In early January of this year, Motorhead fans headed up a Change.org petition lobbying for one of the four newly discovered heavy metal elements to be named "Lemmium" after Lemmy Kilmister. Unfortunately, the list of submitted names does not include the late icon.

The International Union of Pure and Applied Chemistry (IUPAC) made the announcement earlier this week that elements 113, 115, 117 and 118 have received the names Nihonium (Nh), Moscovium (Mc), Tennessine (Ts) and Oganesson (Og) respectively. Per the organization's guidelines, an element can only be named after "a mythological concept or character (including an astronomical object, a mineral or similar substance, a place or geographical region, a property of the element or a scientist."

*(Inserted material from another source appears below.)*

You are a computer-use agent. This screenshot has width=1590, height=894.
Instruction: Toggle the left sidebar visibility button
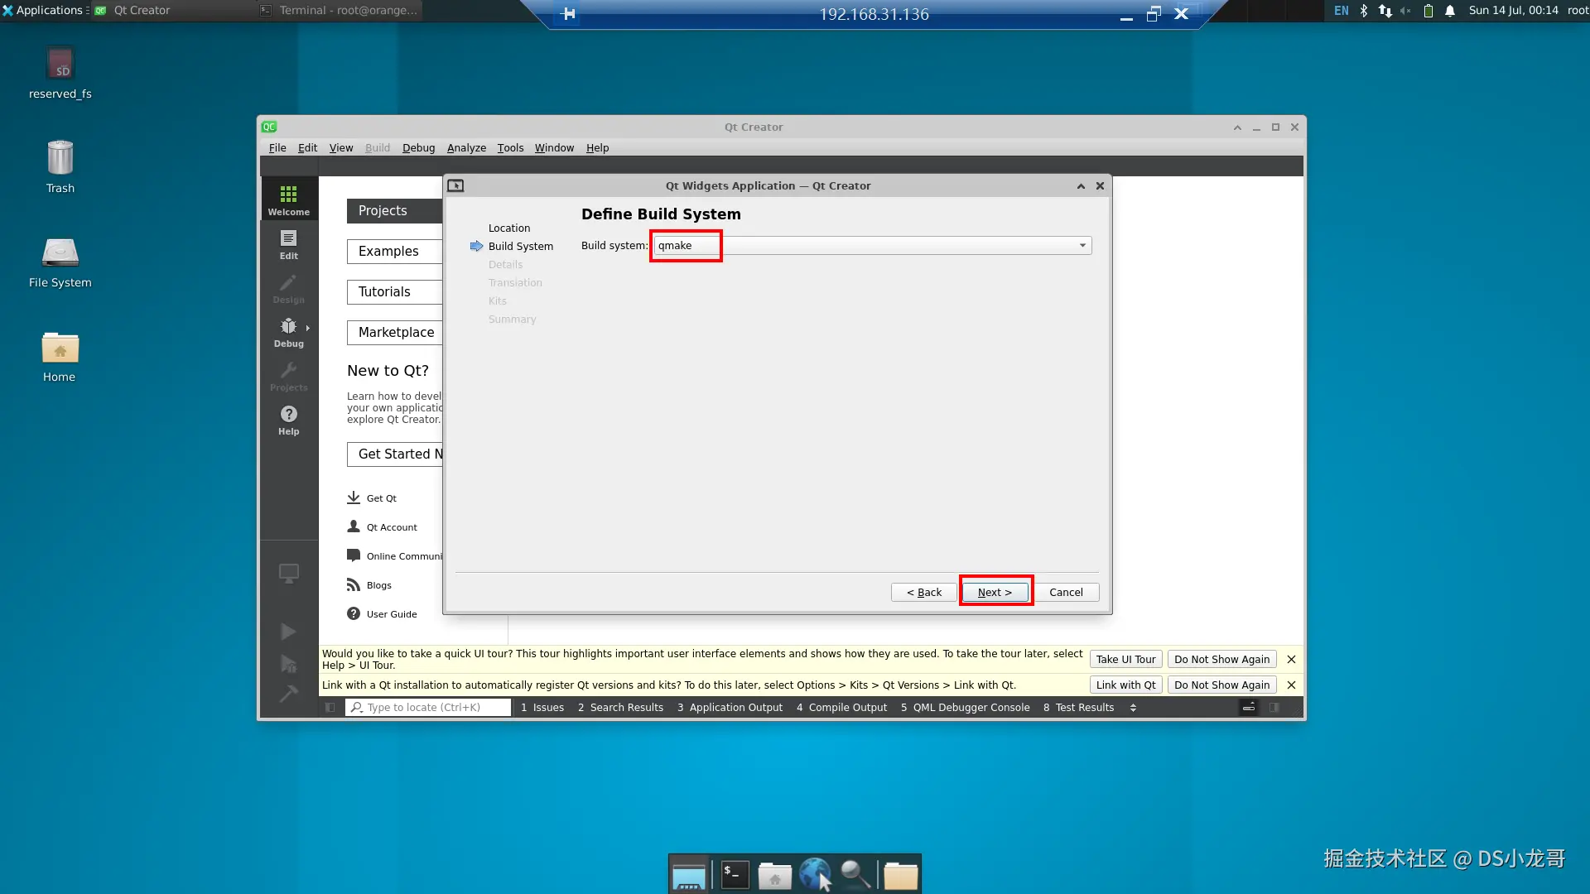click(330, 708)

Fans were hoping the "Lemmium" nomination would pass considering he meets the qualifications on a technicality. Lemmy has had a star named after him, thus the name can be classified as an astral object. Instead, the elements were named after Japan (Nihonium), Moscow, Russa (Moscovium), Tennessee (Tennessine) and Russian nuclear physicist Yuri Oganessian (Oganesson).

It will take another five months before these submissions are made definitive, so the slim possibility still exists that a heavy metal will be named after the beloved Kilmister. If a new type of rock is discovered, fans would surely happily accept considering Lemmy walked out each night and said, "We are Motorhead and we play rock 'n' roll."

Other rock acts have been permanently embedded in scientific nomenclature with an ancient marine worm being named after the master of falsetto, King Diamond. Hardcore punk icon Henry Rollins also has a muscular fireworm bearing his name.